Dataset entries
********************

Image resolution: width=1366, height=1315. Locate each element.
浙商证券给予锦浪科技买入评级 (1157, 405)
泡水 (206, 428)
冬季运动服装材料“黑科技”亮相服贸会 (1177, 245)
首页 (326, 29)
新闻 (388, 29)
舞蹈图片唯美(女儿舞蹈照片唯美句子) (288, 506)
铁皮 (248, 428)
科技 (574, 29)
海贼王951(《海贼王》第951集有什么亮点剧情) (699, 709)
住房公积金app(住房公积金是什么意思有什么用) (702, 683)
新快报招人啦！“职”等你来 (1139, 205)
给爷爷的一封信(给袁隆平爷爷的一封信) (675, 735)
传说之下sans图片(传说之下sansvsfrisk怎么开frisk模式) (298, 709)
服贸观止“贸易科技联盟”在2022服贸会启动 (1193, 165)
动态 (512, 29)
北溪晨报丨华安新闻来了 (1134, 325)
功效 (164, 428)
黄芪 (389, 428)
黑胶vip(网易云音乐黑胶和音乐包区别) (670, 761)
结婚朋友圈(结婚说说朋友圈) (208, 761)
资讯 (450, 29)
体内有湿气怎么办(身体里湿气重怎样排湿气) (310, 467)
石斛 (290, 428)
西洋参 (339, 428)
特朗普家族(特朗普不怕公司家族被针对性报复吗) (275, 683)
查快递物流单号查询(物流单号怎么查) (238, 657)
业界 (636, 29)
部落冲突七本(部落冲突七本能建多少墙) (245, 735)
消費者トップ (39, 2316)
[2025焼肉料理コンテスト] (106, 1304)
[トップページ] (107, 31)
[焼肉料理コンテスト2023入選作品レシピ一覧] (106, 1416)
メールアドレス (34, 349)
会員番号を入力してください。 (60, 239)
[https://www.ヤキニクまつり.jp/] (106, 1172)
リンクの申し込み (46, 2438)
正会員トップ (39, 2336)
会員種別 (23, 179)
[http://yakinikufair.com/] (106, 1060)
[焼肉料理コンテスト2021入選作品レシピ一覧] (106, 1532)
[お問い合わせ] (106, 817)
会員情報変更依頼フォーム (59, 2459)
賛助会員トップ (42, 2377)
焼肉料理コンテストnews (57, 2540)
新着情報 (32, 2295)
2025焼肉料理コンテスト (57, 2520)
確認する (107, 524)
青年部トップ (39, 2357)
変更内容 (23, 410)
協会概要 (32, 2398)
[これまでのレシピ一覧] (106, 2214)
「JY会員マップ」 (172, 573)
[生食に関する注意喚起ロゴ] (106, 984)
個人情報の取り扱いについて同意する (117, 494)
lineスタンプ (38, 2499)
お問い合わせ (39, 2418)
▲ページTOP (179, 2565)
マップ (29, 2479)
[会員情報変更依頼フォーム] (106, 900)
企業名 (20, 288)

********************

_WHAT IS REQUIRED_: Every entry is to be restated word for word.

_TASK RESPONSE_:
Image resolution: width=1366, height=1315. Locate each element.
浙商证券给予锦浪科技买入评级 (1157, 405)
泡水 (206, 428)
冬季运动服装材料“黑科技”亮相服贸会 (1177, 245)
首页 (326, 29)
新闻 (388, 29)
舞蹈图片唯美(女儿舞蹈照片唯美句子) (288, 506)
铁皮 (248, 428)
科技 (574, 29)
海贼王951(《海贼王》第951集有什么亮点剧情) (699, 709)
住房公积金app(住房公积金是什么意思有什么用) (702, 683)
新快报招人啦！“职”等你来 (1139, 205)
给爷爷的一封信(给袁隆平爷爷的一封信) (675, 735)
传说之下sans图片(传说之下sansvsfrisk怎么开frisk模式) (298, 709)
服贸观止“贸易科技联盟”在2022服贸会启动 (1193, 165)
动态 (512, 29)
北溪晨报丨华安新闻来了 (1134, 325)
功效 (164, 428)
黄芪 (389, 428)
黑胶vip(网易云音乐黑胶和音乐包区别) (670, 761)
结婚朋友圈(结婚说说朋友圈) (208, 761)
资讯 (450, 29)
体内有湿气怎么办(身体里湿气重怎样排湿气) (310, 467)
石斛 (290, 428)
西洋参 (339, 428)
特朗普家族(特朗普不怕公司家族被针对性报复吗) (275, 683)
查快递物流单号查询(物流单号怎么查) (238, 657)
业界 (636, 29)
部落冲突七本(部落冲突七本能建多少墙) (245, 735)
消費者トップ (39, 2316)
[2025焼肉料理コンテスト] (106, 1304)
[トップページ] (107, 31)
[焼肉料理コンテスト2023入選作品レシピ一覧] (106, 1416)
メールアドレス (34, 349)
会員番号を入力してください。 (60, 239)
[https://www.ヤキニクまつり.jp/] (106, 1172)
リンクの申し込み (46, 2438)
正会員トップ (39, 2336)
会員種別 (23, 179)
[http://yakinikufair.com/] (106, 1060)
[焼肉料理コンテスト2021入選作品レシピ一覧] (106, 1532)
[お問い合わせ] (106, 817)
会員情報変更依頼フォーム (59, 2459)
賛助会員トップ (42, 2377)
焼肉料理コンテストnews (57, 2540)
新着情報 (32, 2295)
2025焼肉料理コンテスト (57, 2520)
確認する (107, 524)
青年部トップ (39, 2357)
変更内容 (23, 410)
協会概要 (32, 2398)
[これまでのレシピ一覧] (106, 2214)
「JY会員マップ」 (172, 573)
[生食に関する注意喚起ロゴ] (106, 984)
個人情報の取り扱いについて同意する (117, 494)
lineスタンプ (38, 2499)
お問い合わせ (39, 2418)
▲ページTOP (179, 2565)
マップ (29, 2479)
[会員情報変更依頼フォーム] (106, 900)
企業名 (20, 288)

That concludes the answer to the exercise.